Friday, November 20, 2015

The Fandom Connection

There's something special that happens when one Star Wars fan meets another Star Wars fan.  You don't have to know the person.  You don't have to be in the same state this person lives in.  You don't have to be of the same "walk of life" as this person or even share the same likes in pizza toppings and views on religion.  All you have to do is realize that this other person is a Star Wars fan and - boom - instant connection.  It's what makes fan events like Star Wars Celebration so great.

Star Wars Celebration has a history that dates back to the prequel era when Lucasfilm held the first Celebration in Denver, Colorado in 1999 to celebrate the upcoming movie, The Phantom Menace.  At the time, I never heard a thing about Celebration - despite the fact that I was frantically snatching up action figures, clipping articles from the newspapers, and drinking more Pepsi products than I ever had in my entire life just so I could collect all of those character cans.  (Fandom makes you do weird things, people.  It's truth.)  A few years went by, and a second Celebration was held in conjunction with the release of Attack of the Clones, and the convention was moved to Indianapolis, Indiana.  I remember I heard about this - the weekend it was happening.  Now, Indianapolis isn't that far from me - a few hours in the car, and I could have been there.  But I was a young college student, not a lot of money, and trying very hard to work a job and go to school full time.  So Celebration was out, and I was bummed like you wouldn't believe.

I made a vow - right there - that I would be at the next convention, no matter where it was held.  So I made myself a little bank out of a coffee tin I snagged from my parents (because I didn't drink coffee at the time), and I printed out a picture of Ewan McGregor as Obi-Wan Kenobi and labeled it "Celebration III Fund".  Every time I would have change, it went in the tin with a satisfying "clink".  If I made some money from helping my videographer friend film a wedding, I put that money in my tin - "clink".  Extra cash left over after buying books and gas and insurance - "clink".  I saved for three years in that little bank, and I managed to save up enough money for a ticket, gas to get there, and to split a hotel room with a friend of mine.

Then real life happened - it wasn't a bad thing, but it felt like it at the time because it made my trip a tad harder.  My friend met her husband and got married in the midst of all of this Celebration planning, and then our group of two went to a group of three - and I didn't feel like I could room with them in a hotel.  That would just be a tad awkward.  So we added a second hotel room onto the reservation that I would be in by myself, and - since it was fair - I offered to pay for it in whole.  So that doubled my room expense, and I didn't have that money saved.  Luckily, my friends were understanding, and they offered to let me pay them back on a monthly basis, no interest, with the teeniest little college-kid-budgeted size payment plan you've ever seen.
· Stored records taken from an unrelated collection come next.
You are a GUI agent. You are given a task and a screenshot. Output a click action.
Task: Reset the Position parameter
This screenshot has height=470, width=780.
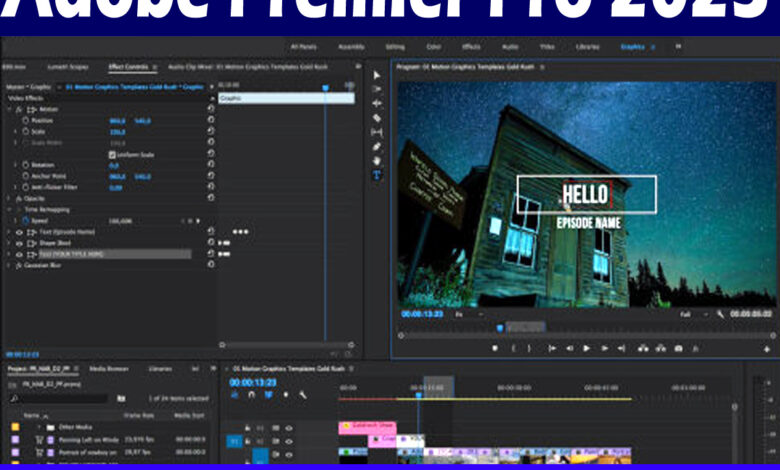[211, 120]
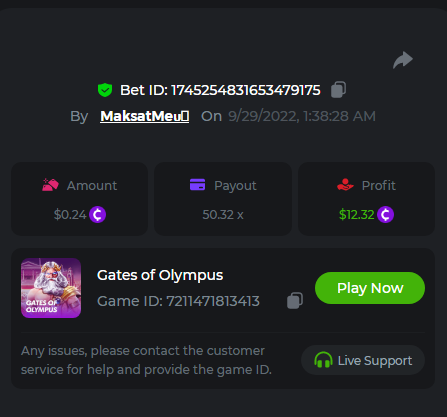Copy the Game ID with the copy icon
Viewport: 447px width, 417px height.
pyautogui.click(x=295, y=301)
And you know what?  It worked.  I made it to Celebration III in Indianapolis, IN in my mother's Hyundai Accent, with my burned CD of compiled Star Wars songs, parodies and sound clips and a whole lot of Star Wars excitement in my heart.

Now, I won't deny that this was a rough time for me personally.  School was tough.  I was in my senior year of college.  Things were dark and kind of oppressing, and I was struggling with a fun little bout of depression.  I had just recently found out it was "major depressive disorder", and my brain thought oh, so that's what's wrong.  But that's another story, and we won't delve into that ugliness right now.  What really matters here is that - yes - things were dark and heavy and rough and brooding and ugly - but Celebration...was a Celebration of so many amazing things.
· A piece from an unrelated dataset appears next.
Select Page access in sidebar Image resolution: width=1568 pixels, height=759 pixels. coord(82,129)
I met online friends from the forums at www.StarWars.com.  I saw shows, looked at costumes, hung out with fans, watched trailers and gasped and ooo'ed and aww'ed over all sorts of things that were just nerdy and geeky and downright fun.  I waited in lines and then laughed when lines were "capped" (again) and complained more and laughed with people.  I got to wear my hand-stitched Jedi tunic that I'd worked for a year on - a year.  And I was so proud of it, and everyone thought it was awesome, and I felt so awesome.  And yes, there were times I was still down and I felt like crap thanks to my fun little brain chemical deficiency, but you know what - I wouldn't trade that Celebration for anything.  Not a thing.  None of it can ever be replaced. 

It's why I've continued to go to Celebration since CIII in Indianapolis.  I've been from one side of the country (Orlando, FL) to the other (both Los Angeles and Anaheim, CA), and those experiences have all been a mixture of both bad and good in all sorts of ways.  But I wouldn't trade them.  None of them.

Because when one fan meets another fan - while you're waiting in yet another long time for a panel, or just sitting there eating lunch, or you've seen someone wearing a costume you love - there's a connection that you don't find much in life anymore.  There's a sense of, "This person is like me.  Okay, maybe not 100%, and we don't see eye to eye on everything.  But check this out!  They like this thing!  This one thing, and we can talk about this, and we're both excited about it.  And isn't it so amazing that blah and he did yada and omg did you see when so-and-so?!"  *insert Kermit flail here*

That is what being a fan is.  What it's supposed to be about.

And I won't trade that for anything.  Ever.